• _Text for analysis_:
※ ※ ※

As of the data cut-off on October 1, 2014, the ongoing Phase 1 study of AG-221 had enrolled 73 patients, with a documented IDH2 mutation, in a broad range of advanced hematologic malignancies. Patients enrolled included those with relapsed or refractory acute myeloid leukemia (AML), myelodysplastic syndrome (MDS), chronic myelomonocytic leukemia (CMML) and untreated AML who decline intensive chemotherapy. At the time of the data cut- off, 45 patients were evaluable for an analysis of clinical activity. Twelve patients had initiated therapy too recently and were therefore not evaluable and 16 patients had discontinued without an evaluable day 28 assessment. The data showed that 25 out of 45 evaluable patients achieved

investigator-assessed objective responses, including six complete remissions, nine complete remissions with various degrees of hematologic recovery and ten partial remissions. An estimated 90 percent of patients who responded had responses lasting for at least three months, with durations on AG-221 for as long as eight months and ongoing. For patients who achieved a complete remission, their cancer did not progress while on therapy. AG-221 was well tolerated and the overall safety profile observed was consistent with previously reported data. A maximum tolerated dose (MTD) had not been reached. These data form the basis for the planned initiation of a global registration program in 2015.

※ ※ ※

Dataset entries

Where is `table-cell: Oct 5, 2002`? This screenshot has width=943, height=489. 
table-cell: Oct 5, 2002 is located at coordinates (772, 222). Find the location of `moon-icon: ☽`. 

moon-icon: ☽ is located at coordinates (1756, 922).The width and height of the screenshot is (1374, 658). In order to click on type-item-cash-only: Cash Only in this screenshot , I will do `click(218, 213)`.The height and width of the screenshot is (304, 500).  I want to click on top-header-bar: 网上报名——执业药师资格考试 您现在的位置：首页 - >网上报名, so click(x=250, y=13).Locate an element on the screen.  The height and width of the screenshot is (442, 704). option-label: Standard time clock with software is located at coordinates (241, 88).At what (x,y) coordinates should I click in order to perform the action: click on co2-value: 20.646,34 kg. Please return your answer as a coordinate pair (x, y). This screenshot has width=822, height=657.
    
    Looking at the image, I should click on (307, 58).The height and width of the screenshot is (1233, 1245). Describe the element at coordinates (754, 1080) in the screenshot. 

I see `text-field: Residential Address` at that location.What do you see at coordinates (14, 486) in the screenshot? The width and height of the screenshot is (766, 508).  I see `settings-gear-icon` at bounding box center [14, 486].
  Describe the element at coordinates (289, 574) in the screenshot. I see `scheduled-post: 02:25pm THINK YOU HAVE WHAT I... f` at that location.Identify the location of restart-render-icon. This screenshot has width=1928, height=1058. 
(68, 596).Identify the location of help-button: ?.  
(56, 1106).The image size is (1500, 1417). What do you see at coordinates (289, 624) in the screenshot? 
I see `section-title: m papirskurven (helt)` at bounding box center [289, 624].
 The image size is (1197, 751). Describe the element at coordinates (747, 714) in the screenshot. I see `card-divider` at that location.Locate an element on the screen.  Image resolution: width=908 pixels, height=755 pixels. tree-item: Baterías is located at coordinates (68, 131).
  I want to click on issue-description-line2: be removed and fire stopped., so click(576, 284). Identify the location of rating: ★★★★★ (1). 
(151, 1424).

※ ※ ※

• _Task requirements_:
Reproduce the AG-221 study passage between "investigator-assessed objective responses, including" and "program in 2015.", inclusive, substituting "treatment" for "therapy".

• _Answer for the task_:
investigator-assessed objective responses, including six complete remissions, nine complete remissions with various degrees of hematologic recovery and ten partial remissions. An estimated 90 percent of patients who responded had responses lasting for at least three months, with durations on AG-221 for as long as eight months and ongoing. For patients who achieved a complete remission, their cancer did not progress while on treatment. AG-221 was well tolerated and the overall safety profile observed was consistent with previously reported data. A maximum tolerated dose (MTD) had not been reached. These data form the basis for the planned initiation of a global registration program in 2015.